● EXERCISE OBJECTIVE: Reproduce the entries below exactly, but leave the pictures out.

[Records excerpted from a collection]
┌──

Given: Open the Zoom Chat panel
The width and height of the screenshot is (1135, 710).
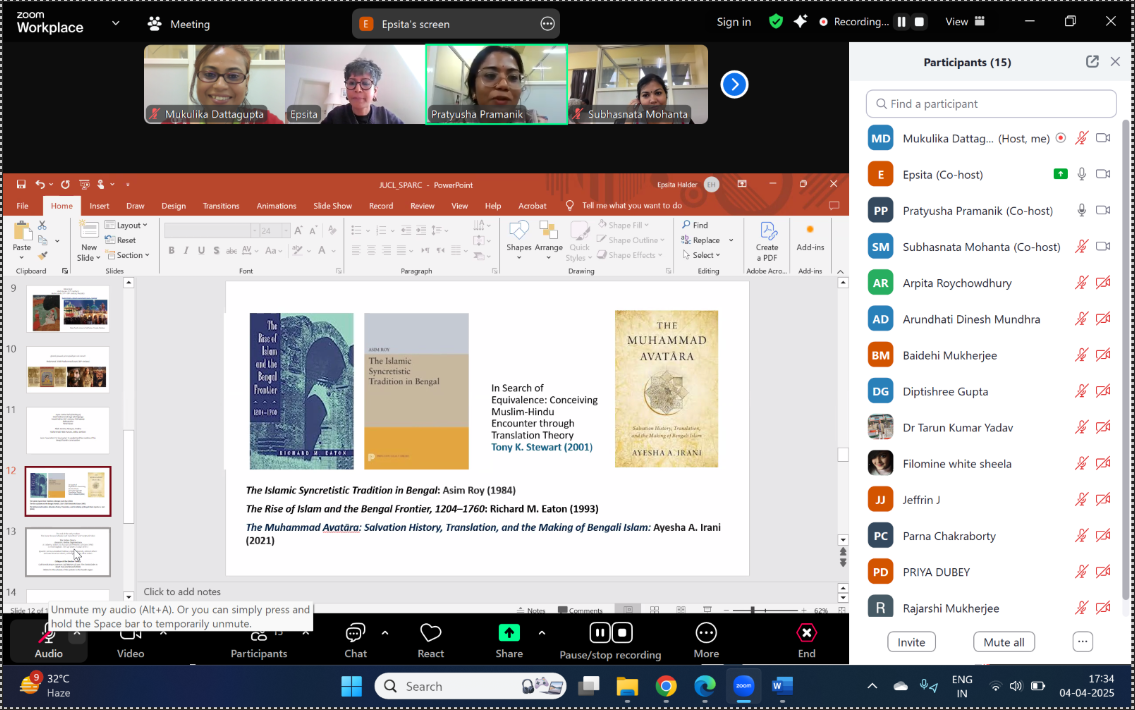Looking at the screenshot, I should click(x=355, y=634).
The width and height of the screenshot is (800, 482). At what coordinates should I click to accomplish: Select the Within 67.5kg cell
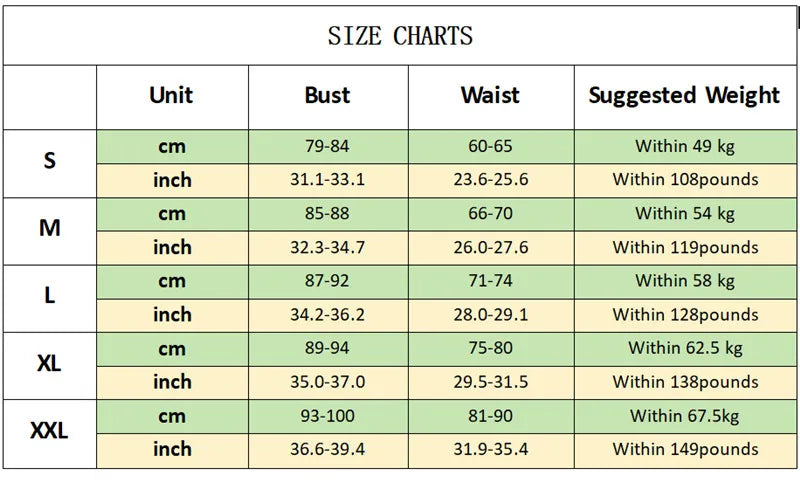click(684, 416)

└──

● FINAL ANSWER:
Given: Open the Zoom Chat panel
The width and height of the screenshot is (1135, 710).
Looking at the screenshot, I should click(x=355, y=634).
The width and height of the screenshot is (800, 482). At what coordinates should I click to accomplish: Select the Within 67.5kg cell
click(684, 416)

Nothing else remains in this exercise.